Il existe évidemment un principe de valeur constitutionnelle qui s’oppose à ce que des biens publics soient cédés à des personnes poursuivant des fins d’intérêt privé pour des prix inférieurs à leur valeur (CC, n° 86-207 DC du 26 juin 1986 Loi autorisant le Gouvernement à prendre diverses mesures d’ordre économique et social, dite Privatisation)

Le Conseil d’Etat reprend ce principe dans sa jurisprudence, mais en admettant toutefois la cession d’un bien pour un prix inférieur à sa valeur lorsque d’une part elle est justifiée par un motif d’intérêt général, et d’autre part comporte des contreparties suffisantes (CE, Section, 3 novembre 1997, Commune de Fougerolles, n° 169473).

Pourront ainsi être regardées comme suffisantes les contreparties tenant « à la réalisation d’équipements publics contribuant au désenclavement d’un certain nombre de parcelles et à l’amélioration des conditions générales de circulation du secteur » (CAA Douai, 25 novembre 2012, n° 11DA01951).

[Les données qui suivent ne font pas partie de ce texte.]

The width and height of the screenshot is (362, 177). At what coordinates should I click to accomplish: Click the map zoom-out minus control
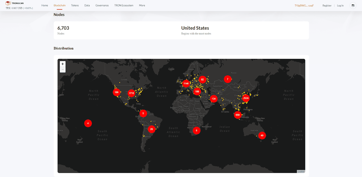coord(63,69)
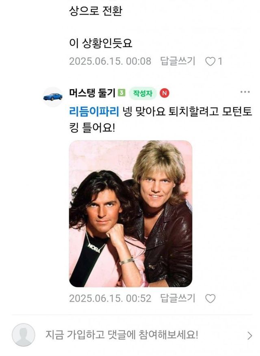Open the attached photo of two men
This screenshot has height=356, width=260.
(130, 214)
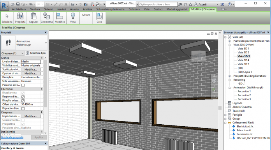
Task: Click the Modifica tipo button
Action: (35, 53)
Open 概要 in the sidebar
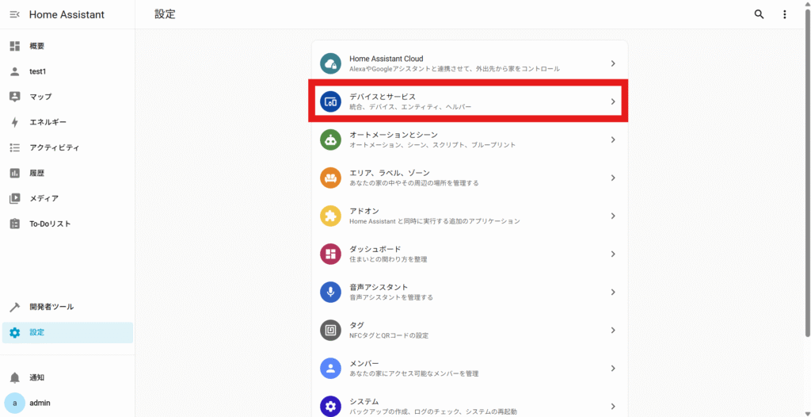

Enfin, les modalités d’exercice du contrôle du juge sur la légalité d’une délibération autorisant une cession à un prix inférieur ont été précisées en 2015 par le Conseil d’Etat :

« pour déterminer si la décision par laquelle une collectivité publique cède à une personne privée un élément de son patrimoine à un prix inférieur à sa valeur est, pour ce motif, entachée d’illégalité, il incombe au juge de vérifier si elle est justifiée par des motifs d’intérêt général ; que, si tel est le cas, il lui appartient ensuite d’identifier, au vu des éléments qui lui sont fournis, les contreparties que comporte la cession, c’est-à-dire les avantages que, eu égard à l’ensemble des intérêts publics dont la collectivité cédante a la charge, elle est susceptible de lui procurer, et de s’assurer, en tenant compte de la nature des contreparties et, le cas échéant, des obligations mises à la charge des cessionnaires, de leur effectivité ; qu’il doit, enfin, par une appréciation souveraine, estimer si ces contreparties sont suffisantes pour justifier la différence entre le prix de vente et la valeur du bien cédé » (CE 14 octobre 2015, n°375577, publié au recueil).